Sandy Beach is a video game developed by Frozen Codebase and published by Konami for the Wii's WiiWare digital distribution service. It has been released in North America, Japan and the PAL region.

==Gameplay==

Gameplay of Sandy Beach

Sandy Beach contains two distinct game modes: a freeform sandbox mode where the player (and a friend with a second controller) is able to build a sandcastle on a beach without distraction, and a tower defense-inspired "Crab Battle" mode where a single player must defend a sandcastle from waves of attacking crabs, repairing it after each attack. The Crab Battle mode sees players using the motion controls of the Wii Remote to slap them away, while they can also place defensive walls and cannons around the castle to create further obstacles.

==Reception==
WiiWare World thought that Sandy Beach "looks and plays like a hastily thrown together game" and gave it a 4/10, feeling that while both modes offered something for all players, ultimately they were both unsatisfying – being too simple, lacking in replay value and suffering from "unforgivably clumsy controls". 1UP.com called it "little more than a tossed-off curiosity", citing shallow gameplay and imprecise controls, giving the game a D grade.
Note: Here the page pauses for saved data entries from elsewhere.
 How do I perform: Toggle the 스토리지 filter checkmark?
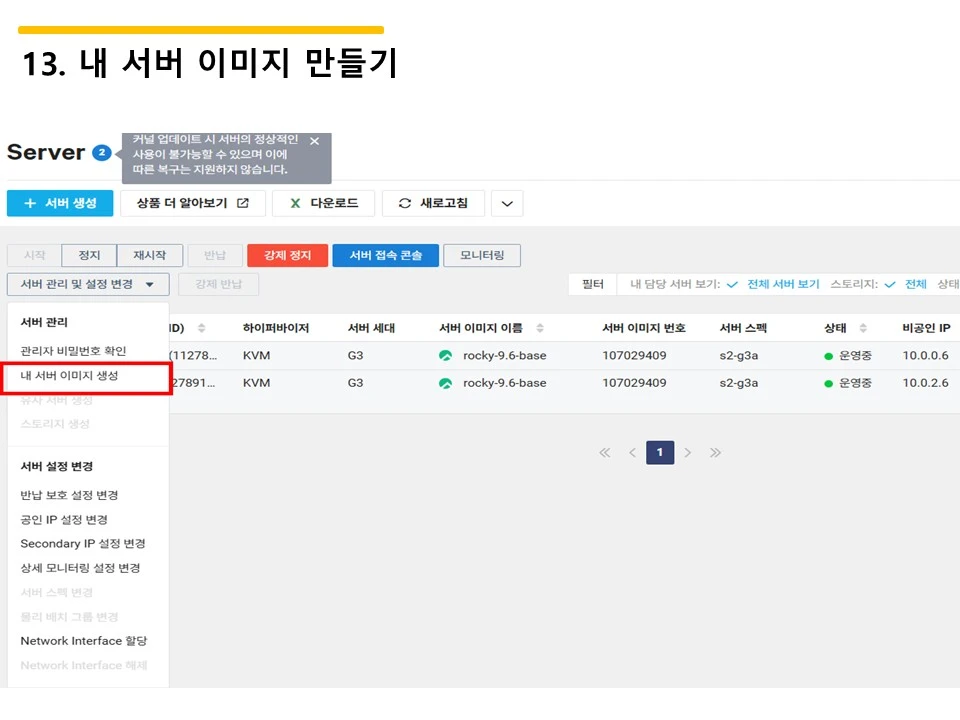[x=890, y=284]
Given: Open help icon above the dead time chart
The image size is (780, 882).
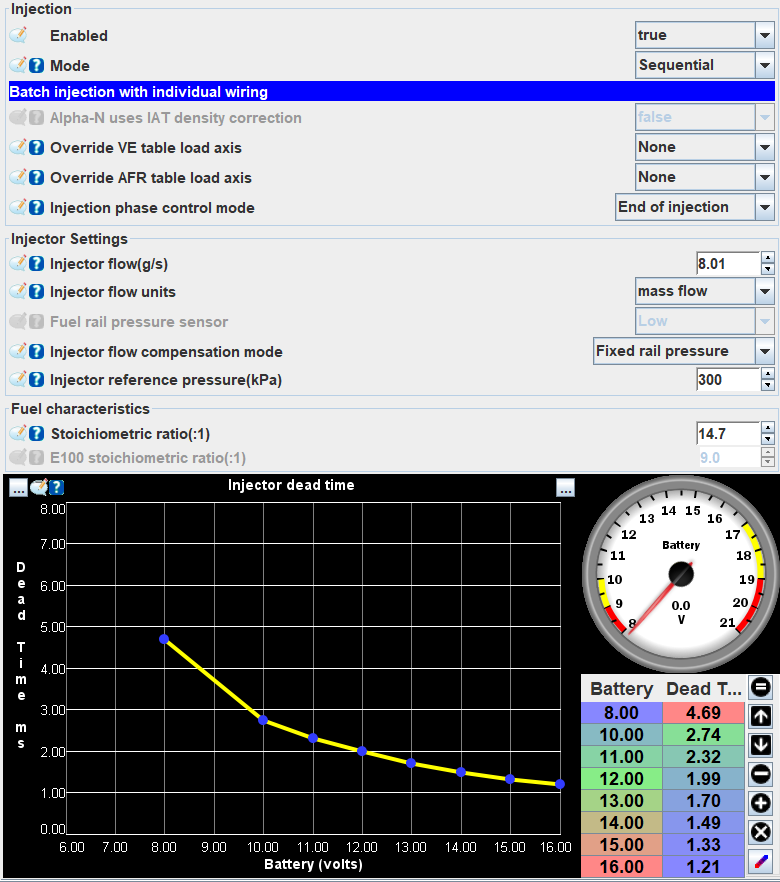Looking at the screenshot, I should point(57,487).
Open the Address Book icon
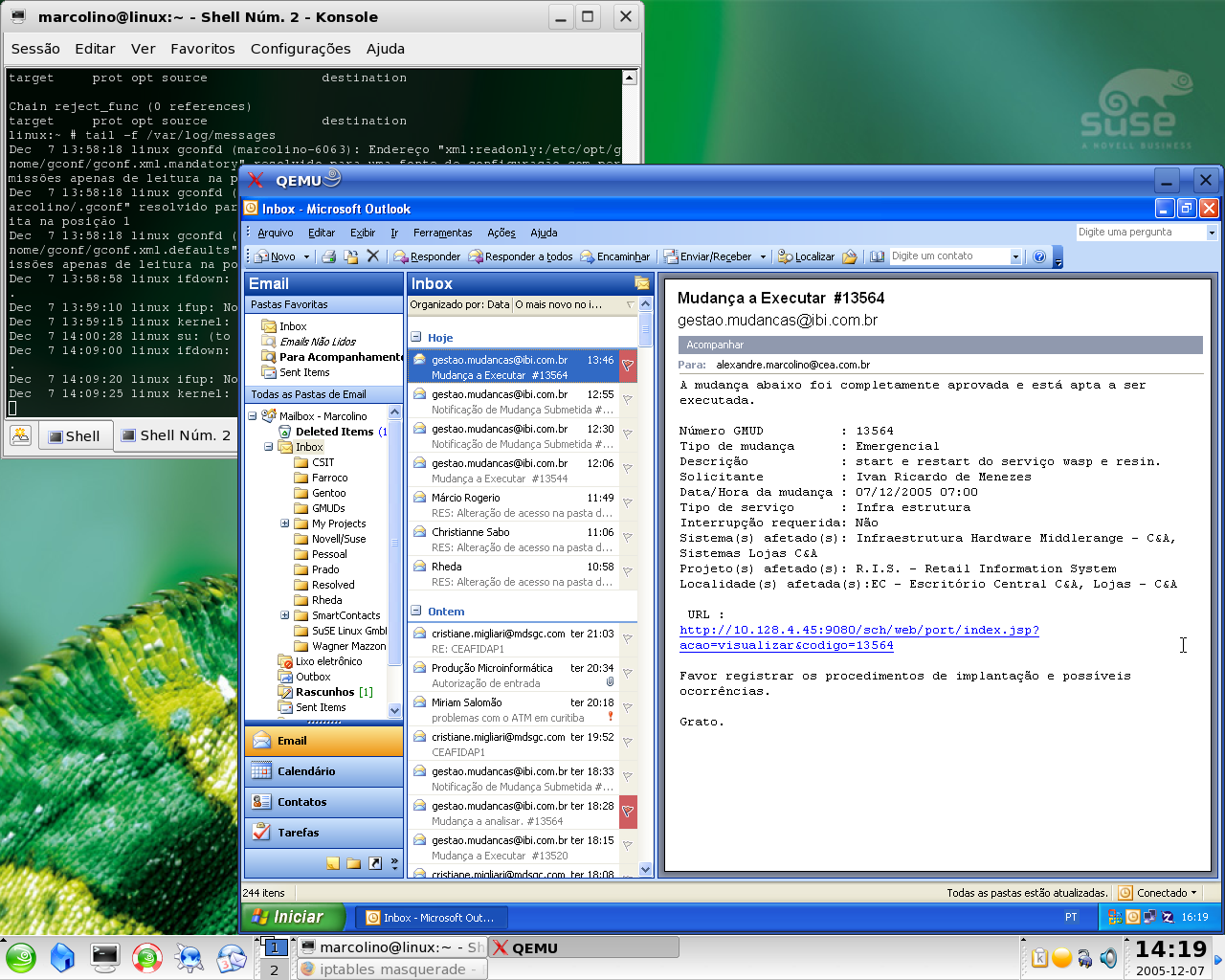The width and height of the screenshot is (1225, 980). point(877,256)
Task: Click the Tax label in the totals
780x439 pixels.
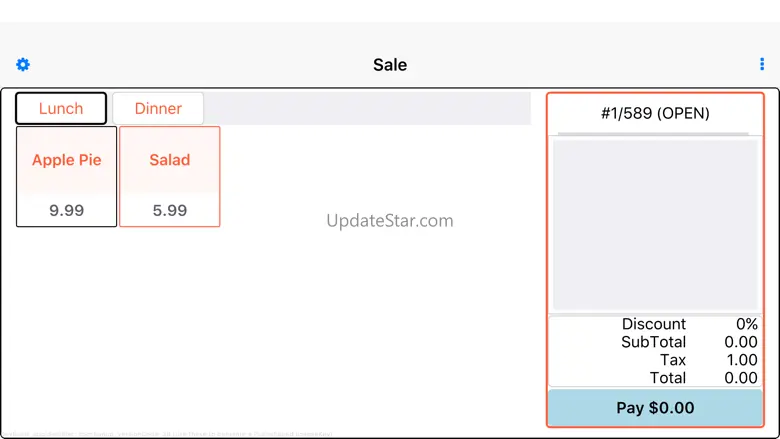Action: point(673,360)
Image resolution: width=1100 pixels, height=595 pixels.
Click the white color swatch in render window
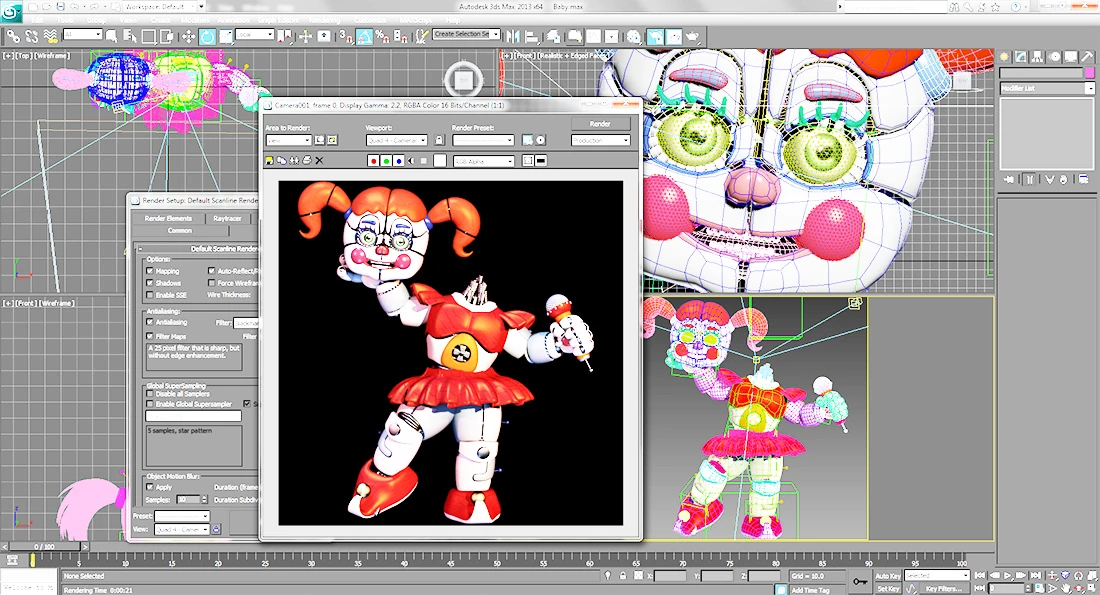pyautogui.click(x=440, y=161)
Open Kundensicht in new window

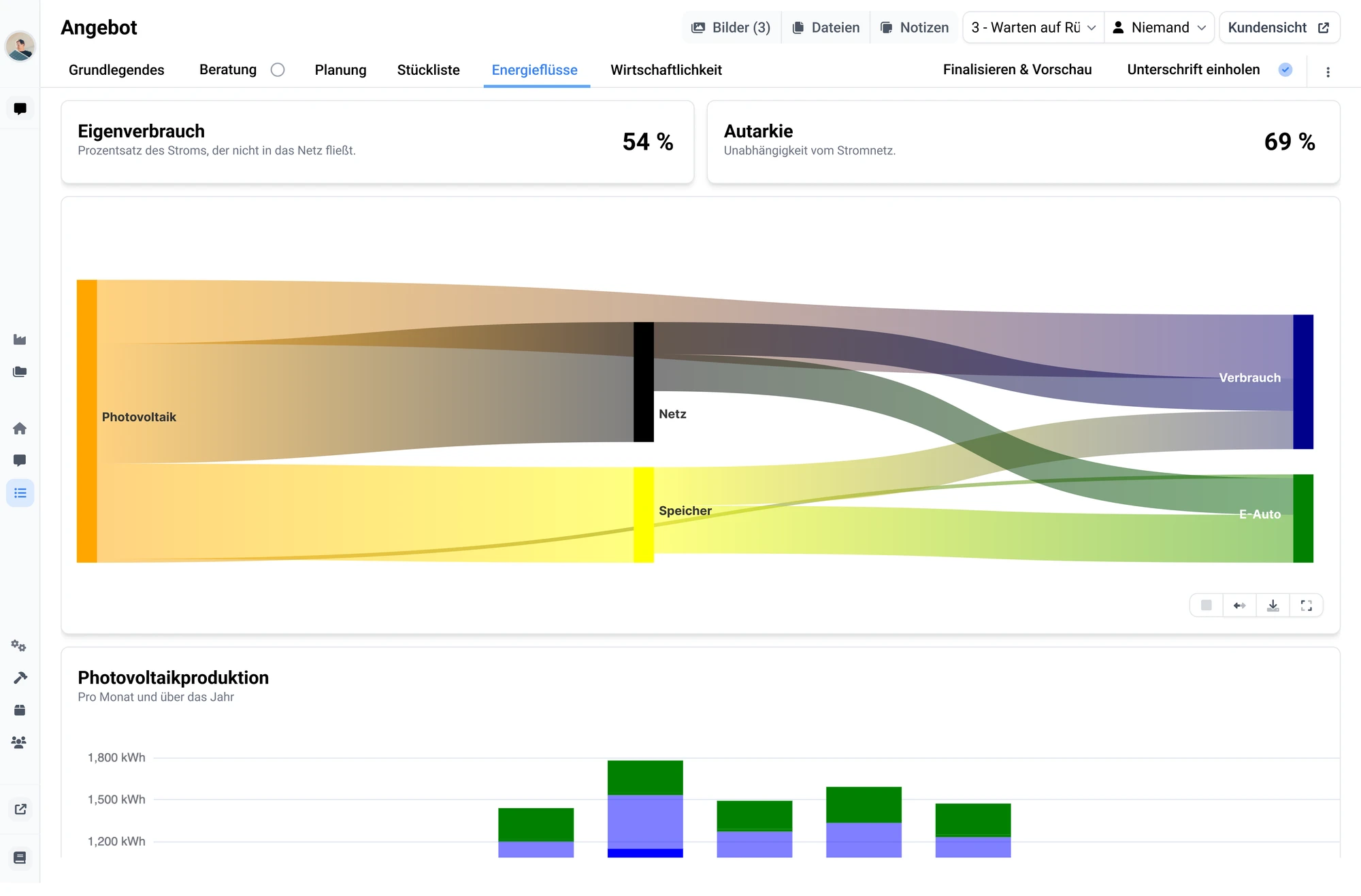1279,27
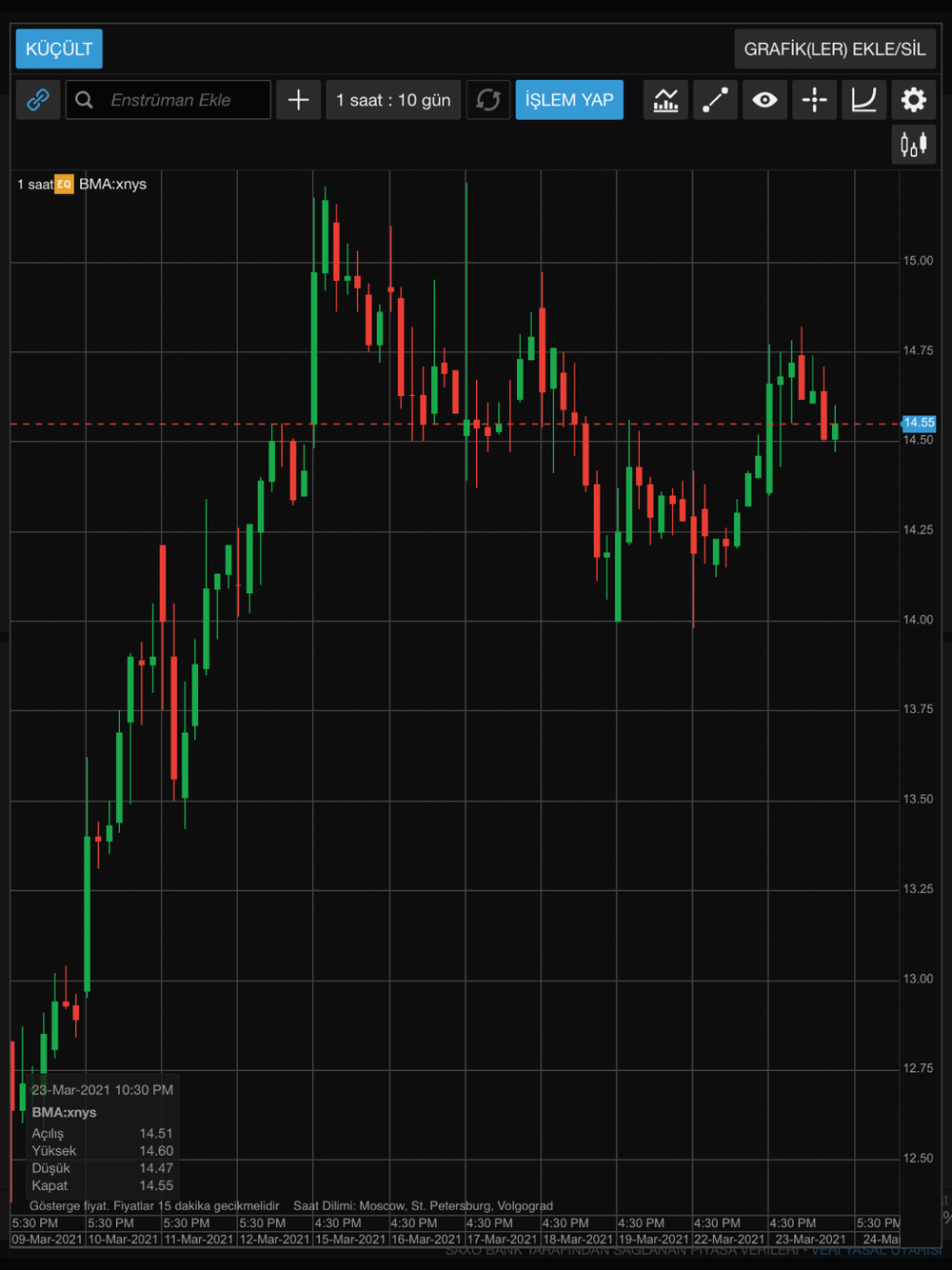Image resolution: width=952 pixels, height=1270 pixels.
Task: Add instrument with plus button
Action: tap(298, 100)
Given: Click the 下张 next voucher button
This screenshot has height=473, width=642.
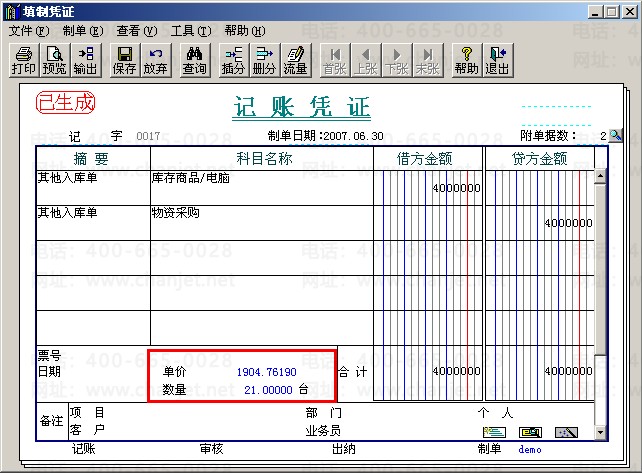Looking at the screenshot, I should [x=397, y=60].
IGN gave it 5/10, finding the concept interesting, especially for younger players, but thought the game looked and played like a "rudimentary 3D Flash game". Official Nintendo Magazine called the game "fun for an hour or so", and GamesMaster called it: "Every bit as dull as it sounds, and with sloppy controls to boot." Joystiq gave the game a 2/10, calling it "irritating" and "baffling".